The UChicago Medical Center is, as of March 27, treating 50 cases of COVID-19, the disease caused by the novel coronavirus. As part of its ongoing response to the spread of the disease, declared a global pandemic by the World Health Organization earlier this month, UChicago Medicine (UCM) is transitioning to a “universal-masking” policy. This policy enables staff members previously placed on temporary leave due to potential exposure to the virus to continue working as long as they are asymptomatic.
Lorna Wong, executive director of UCM communications, said in a press release that because the pandemic has reached the “community spread” stage, it is no longer effective to try to identify potential vectors based on who has been exposed to others with the virus. “Community spread” refers to the phase of a pandemic in which it is no longer possible to isolate the source of an infection.

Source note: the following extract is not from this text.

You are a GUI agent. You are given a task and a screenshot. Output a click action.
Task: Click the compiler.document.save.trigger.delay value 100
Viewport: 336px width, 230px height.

“COVID-19 is now in widespread community circulation, and an infection-control furlough policy that had been focused on those who could be traced to a known exposure or another country with high infection rates no longer provides the right level of protection for patients and other staff,” Wong said.
Like other hospitals around the country, UCM is battling an anemic supply of masks and other personal protective equipment. In the event of inadequate supplies, staff members will use procedural masks, which are typically used outside of operating room settings.
“If cloth masks are in short supply, employees will be issued a procedural mask and will get a cloth version as soon as UChicago Medicine’s supplies are replenished. Faculty and staff will continue to wear appropriate surgical or N95 masks based on the type of patient care involved,” the press release said.
Staff members working with respiratory patients will continue to use respirators or N95 masks.
The press release included a statement by University Vice President for Medical Affairs Kenneth Polonsky, who said that UCM hopes to increase its patient capacity while protecting its staff by implementing the universal-masking policy.
“We are optimistic that having a universal-masking policy, ending furloughs for asymptomatic employees, and practicing effective social distancing will mean we can protect our workforce from viral spread so that they, in turn, can continue to perform critical services for patients in need and serve the community,” Polonsky said.